Stored data entries
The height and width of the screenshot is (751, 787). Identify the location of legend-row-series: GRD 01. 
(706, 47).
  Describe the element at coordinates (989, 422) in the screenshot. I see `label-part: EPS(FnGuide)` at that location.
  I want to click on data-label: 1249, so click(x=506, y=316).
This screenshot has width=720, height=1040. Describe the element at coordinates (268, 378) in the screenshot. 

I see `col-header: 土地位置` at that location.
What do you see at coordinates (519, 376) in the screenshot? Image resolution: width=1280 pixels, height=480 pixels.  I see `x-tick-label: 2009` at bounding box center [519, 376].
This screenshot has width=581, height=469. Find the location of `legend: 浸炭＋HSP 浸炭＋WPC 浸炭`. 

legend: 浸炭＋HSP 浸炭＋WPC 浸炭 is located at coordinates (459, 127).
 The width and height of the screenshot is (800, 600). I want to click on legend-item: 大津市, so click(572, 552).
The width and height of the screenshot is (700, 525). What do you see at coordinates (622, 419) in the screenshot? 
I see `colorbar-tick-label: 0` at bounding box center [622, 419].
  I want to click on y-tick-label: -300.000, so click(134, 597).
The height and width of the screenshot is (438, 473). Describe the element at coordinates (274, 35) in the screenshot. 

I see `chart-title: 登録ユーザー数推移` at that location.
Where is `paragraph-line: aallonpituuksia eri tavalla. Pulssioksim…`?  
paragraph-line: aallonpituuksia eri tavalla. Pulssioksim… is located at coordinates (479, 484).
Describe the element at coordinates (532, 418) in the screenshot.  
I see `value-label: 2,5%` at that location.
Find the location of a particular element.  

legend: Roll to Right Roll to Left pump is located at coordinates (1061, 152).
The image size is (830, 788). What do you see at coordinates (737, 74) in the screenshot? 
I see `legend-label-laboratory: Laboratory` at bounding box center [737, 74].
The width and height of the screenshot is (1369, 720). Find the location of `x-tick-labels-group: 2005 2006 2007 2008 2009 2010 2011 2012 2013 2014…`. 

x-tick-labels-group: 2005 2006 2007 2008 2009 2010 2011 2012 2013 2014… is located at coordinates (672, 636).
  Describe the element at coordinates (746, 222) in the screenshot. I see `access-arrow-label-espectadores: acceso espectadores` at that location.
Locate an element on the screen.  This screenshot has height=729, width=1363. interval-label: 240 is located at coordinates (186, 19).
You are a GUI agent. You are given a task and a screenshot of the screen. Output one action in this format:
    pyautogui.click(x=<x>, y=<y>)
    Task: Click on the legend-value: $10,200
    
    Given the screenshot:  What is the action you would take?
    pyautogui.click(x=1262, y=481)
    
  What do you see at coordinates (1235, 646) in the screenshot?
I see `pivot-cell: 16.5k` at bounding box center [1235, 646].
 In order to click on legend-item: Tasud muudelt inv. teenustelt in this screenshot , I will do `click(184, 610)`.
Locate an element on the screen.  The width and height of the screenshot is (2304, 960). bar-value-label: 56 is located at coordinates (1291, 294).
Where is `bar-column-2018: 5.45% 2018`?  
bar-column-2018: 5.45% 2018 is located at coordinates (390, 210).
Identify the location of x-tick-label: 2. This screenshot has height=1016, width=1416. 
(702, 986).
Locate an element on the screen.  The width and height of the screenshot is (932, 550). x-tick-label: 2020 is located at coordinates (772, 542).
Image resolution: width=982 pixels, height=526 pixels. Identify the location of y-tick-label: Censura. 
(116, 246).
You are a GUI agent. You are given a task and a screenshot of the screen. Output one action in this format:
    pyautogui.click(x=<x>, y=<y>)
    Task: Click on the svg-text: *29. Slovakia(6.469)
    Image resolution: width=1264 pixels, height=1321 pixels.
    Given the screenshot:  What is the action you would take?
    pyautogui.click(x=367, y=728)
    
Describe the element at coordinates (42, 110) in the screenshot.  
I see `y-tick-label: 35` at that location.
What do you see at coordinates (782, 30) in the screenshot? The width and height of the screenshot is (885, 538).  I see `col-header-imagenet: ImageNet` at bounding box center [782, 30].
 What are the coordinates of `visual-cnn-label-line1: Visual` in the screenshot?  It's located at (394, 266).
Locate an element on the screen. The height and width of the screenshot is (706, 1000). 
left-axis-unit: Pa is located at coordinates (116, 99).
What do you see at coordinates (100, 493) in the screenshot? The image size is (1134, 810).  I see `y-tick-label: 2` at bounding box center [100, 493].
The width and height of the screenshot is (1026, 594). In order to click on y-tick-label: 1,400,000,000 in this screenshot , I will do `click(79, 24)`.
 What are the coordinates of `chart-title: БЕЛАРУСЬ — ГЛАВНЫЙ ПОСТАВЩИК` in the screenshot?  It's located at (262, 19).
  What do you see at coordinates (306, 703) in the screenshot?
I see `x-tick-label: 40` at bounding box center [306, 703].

## PROBLEM
Lay out the part of the records above that opens with the line containing "Describe the element at coordinates (42, 110)" and closes with the line containing "left-axis-unit: Pa is" as a numbered list, one line per item. Leave out any blank lines.

## ANSWER AREA
1. Describe the element at coordinates (42, 110) in the screenshot.  
2. I see `y-tick-label: 35` at that location.
3. What do you see at coordinates (782, 30) in the screenshot? The width and height of the screenshot is (885, 538).  I see `col-header-imagenet: ImageNet` at bounding box center [782, 30].
4.  What are the coordinates of `visual-cnn-label-line1: Visual` in the screenshot?  It's located at (394, 266).
5. Locate an element on the screen. The height and width of the screenshot is (706, 1000). 
6. left-axis-unit: Pa is located at coordinates (116, 99).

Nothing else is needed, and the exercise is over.